Au matin du 3 juillet 1460
Le regard perdu dans la contemplation de l'horizon, la nonnette ruminait les paroles du quinquagénaire, la veille.
"Nous passerons par la Bourgogne dans un mois. Ce pèlerinage sera l'occasion de faire mon chemin de croix. La croix s'appelle Isandre et elle est ma rejetone...."
La fin de la phrase, elle l'avait oubliée. La suite aussi, concernant son fils, à elle, à lui. Pas même la pensée de ce nourrisson rose et plein de vie, gargouillant d'amour et d'envie de savoir ne parvenait à la détourner de ces mots crus, de cette vérité acide.
Il avait une fille.
Une fille.
Elle ne savait même plus comment elle avait réussi à étouffer ses sanglots - ou était-ce des hurlements de rage?- et par quel miracle elle avait atteint la porte en ne se formalisant que d'un "nous partons ce soir". Ce même soir, les deux compagnons de route qu'il leur restait avait choisi de partir - ou était-ce le couple Watelse qui les avait abandonnés? Qu'importait.
Ellya se consumait.
Ellya bouillonnait.
Ellya se désagrégeait.
Sans un mot, elle quitta le charriot, s'en partit sombrer dans les livres angevins. Mais elle dut rentrer, quand les portes fermèrent. Et affronter son ivrogne d'orfèvre parisien. Il la regardait, silencieux. Elle baissa les yeux. Puisant en elle une sagesse qu'elle avait perdue. Alors les mots, elle les cracha, pleine de haine et de rancune, d'incompréhension.

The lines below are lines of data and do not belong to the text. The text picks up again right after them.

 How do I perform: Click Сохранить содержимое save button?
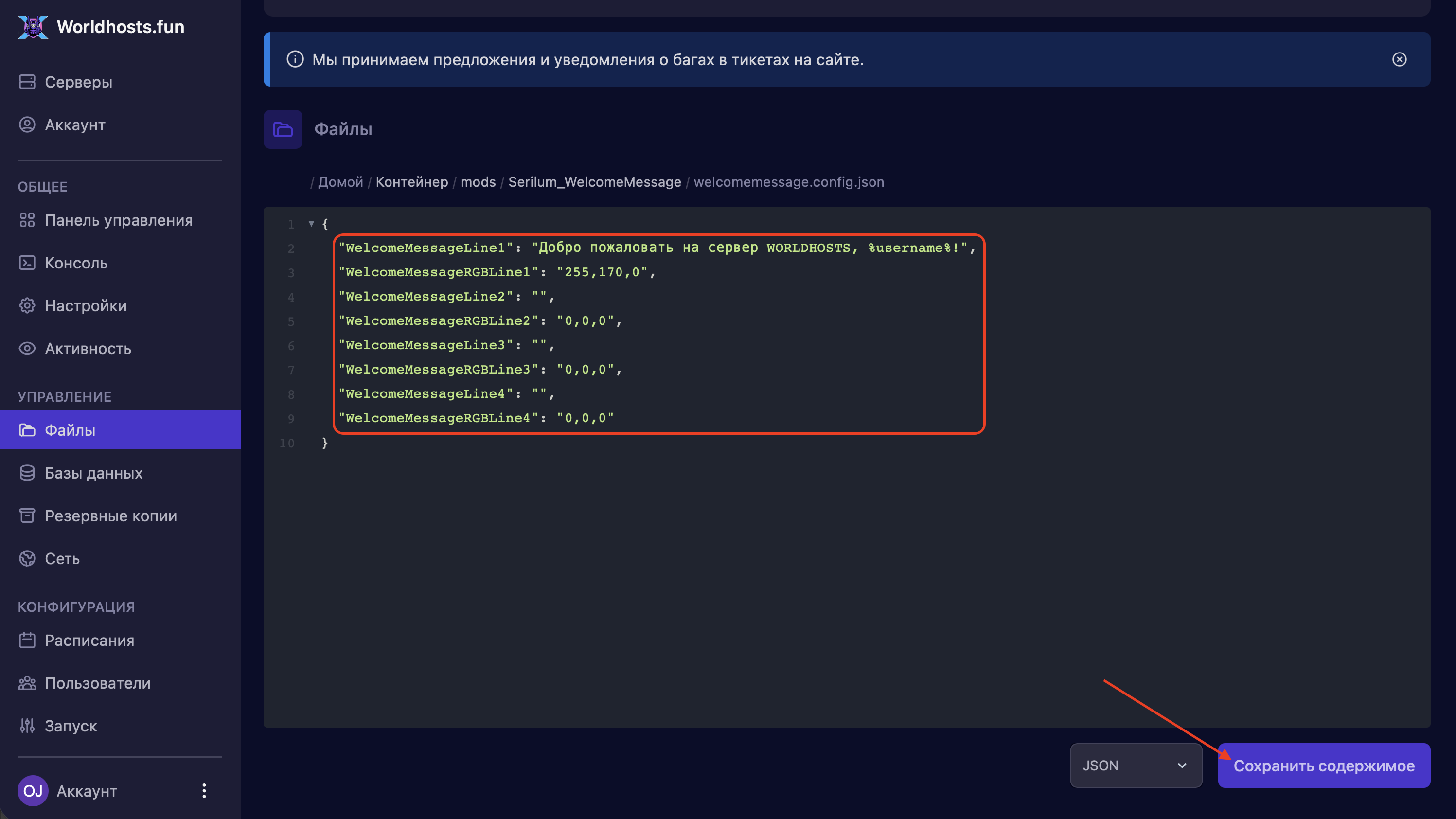(x=1323, y=766)
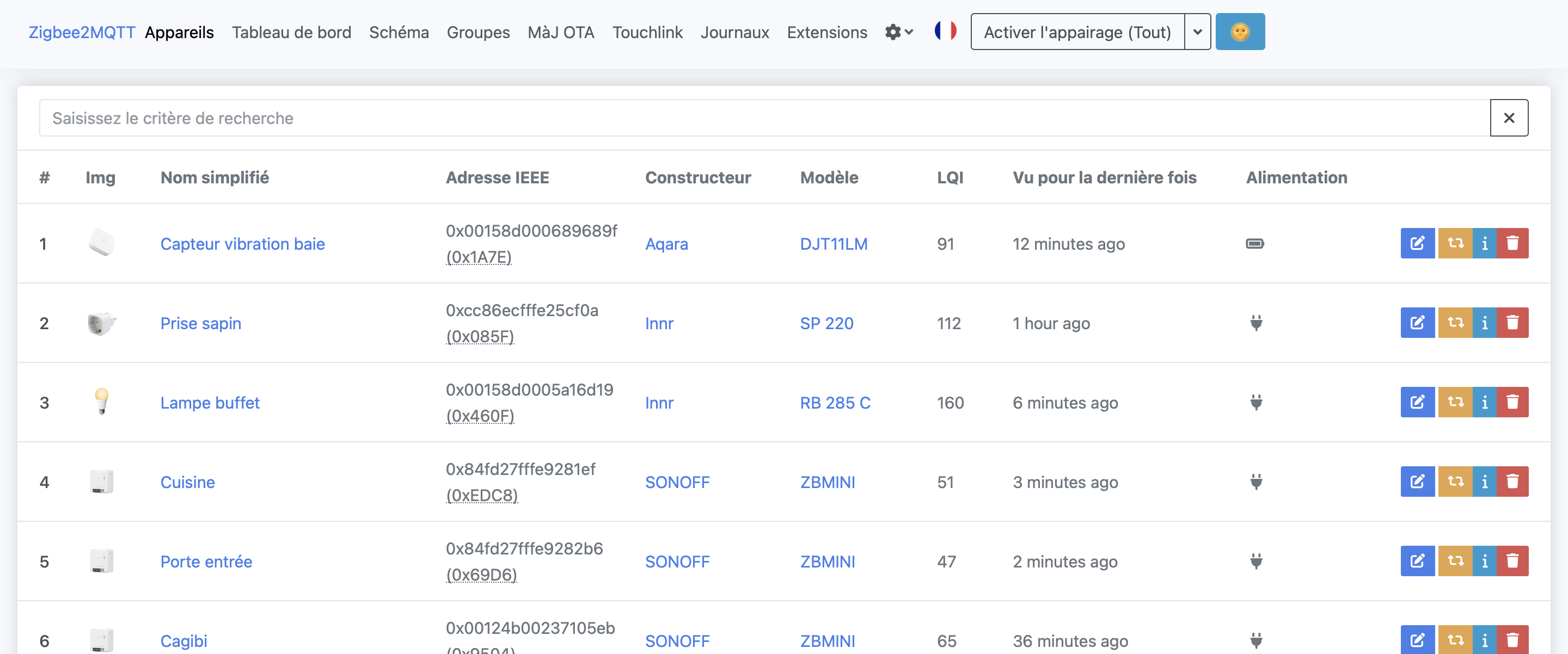Click edit icon for Capteur vibration baie
This screenshot has width=1568, height=654.
point(1417,243)
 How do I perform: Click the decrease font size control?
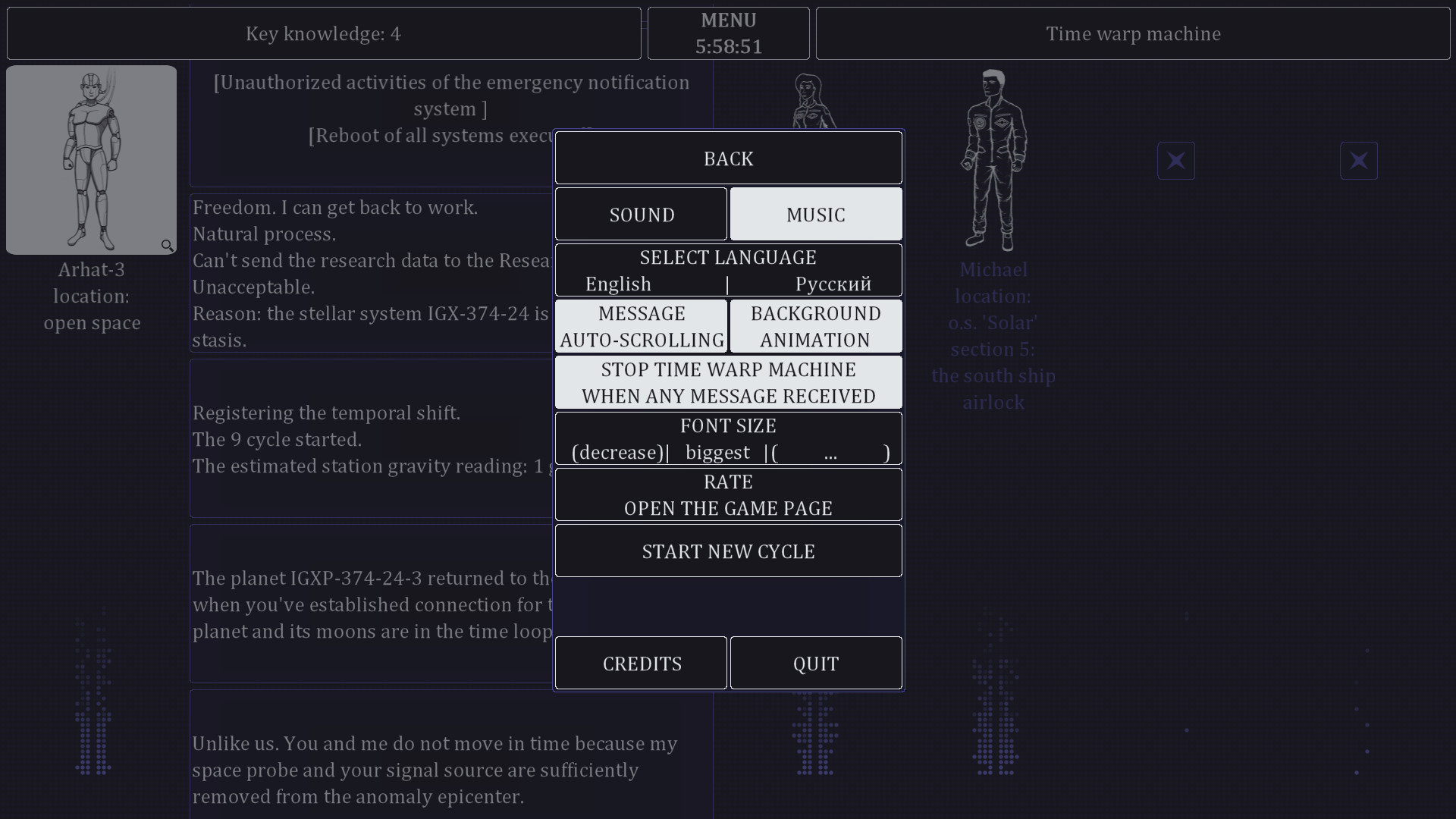click(619, 452)
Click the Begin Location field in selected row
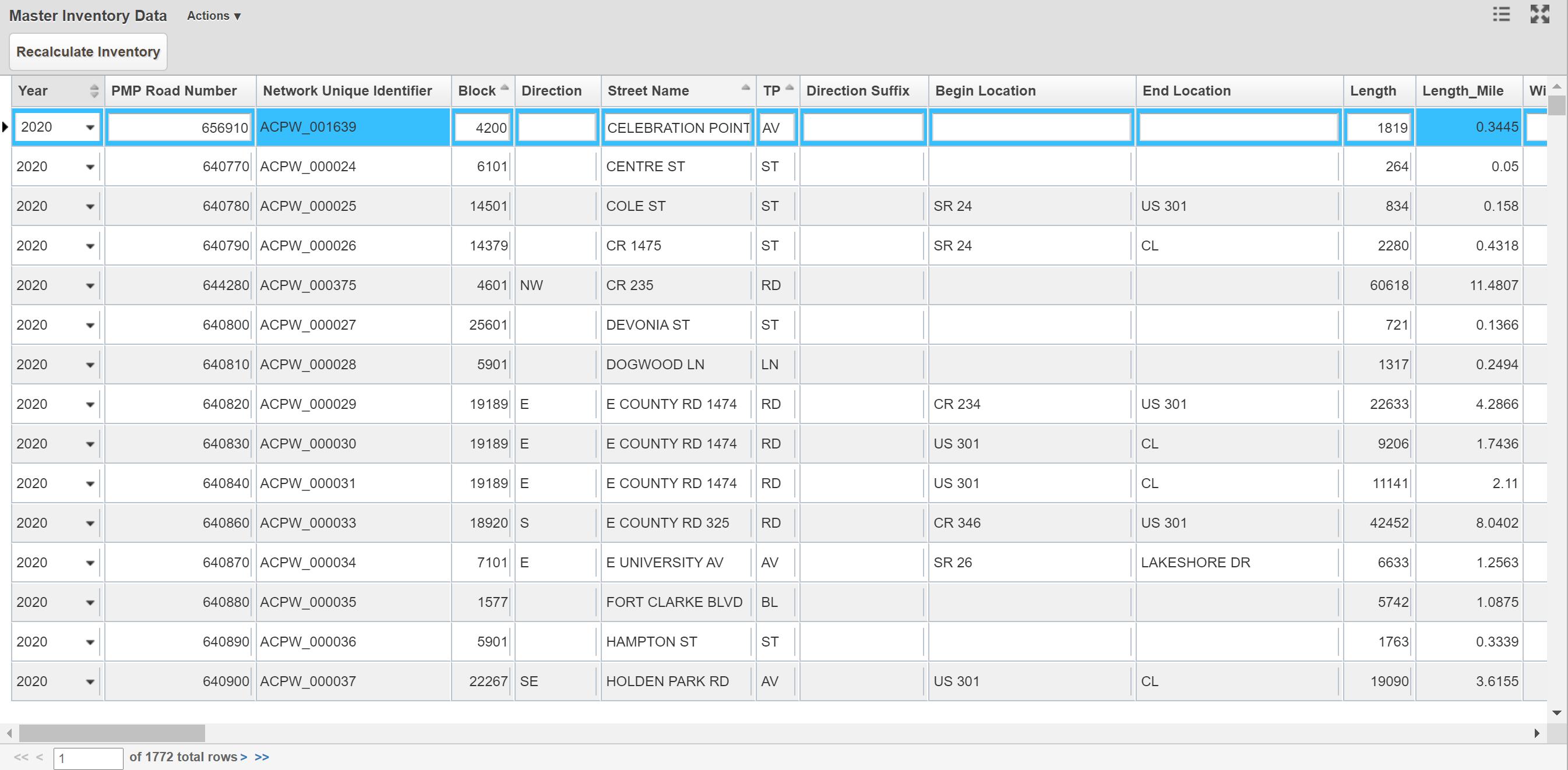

Que faites-vous encore ici, Watelse? Qu'attendre encore de cette pauvre femme à qui vous avez déjà tout pris? Un autre fils? Non. Vous avez toujours cette gamine de secours.
Une pause, légère. Amère.
Je ne veux pas.
Sa voix se brisa.
Je ne veux pas voir 'cela'. Vous auriez pu vous en contenter. Que ne l'avez-vous fait?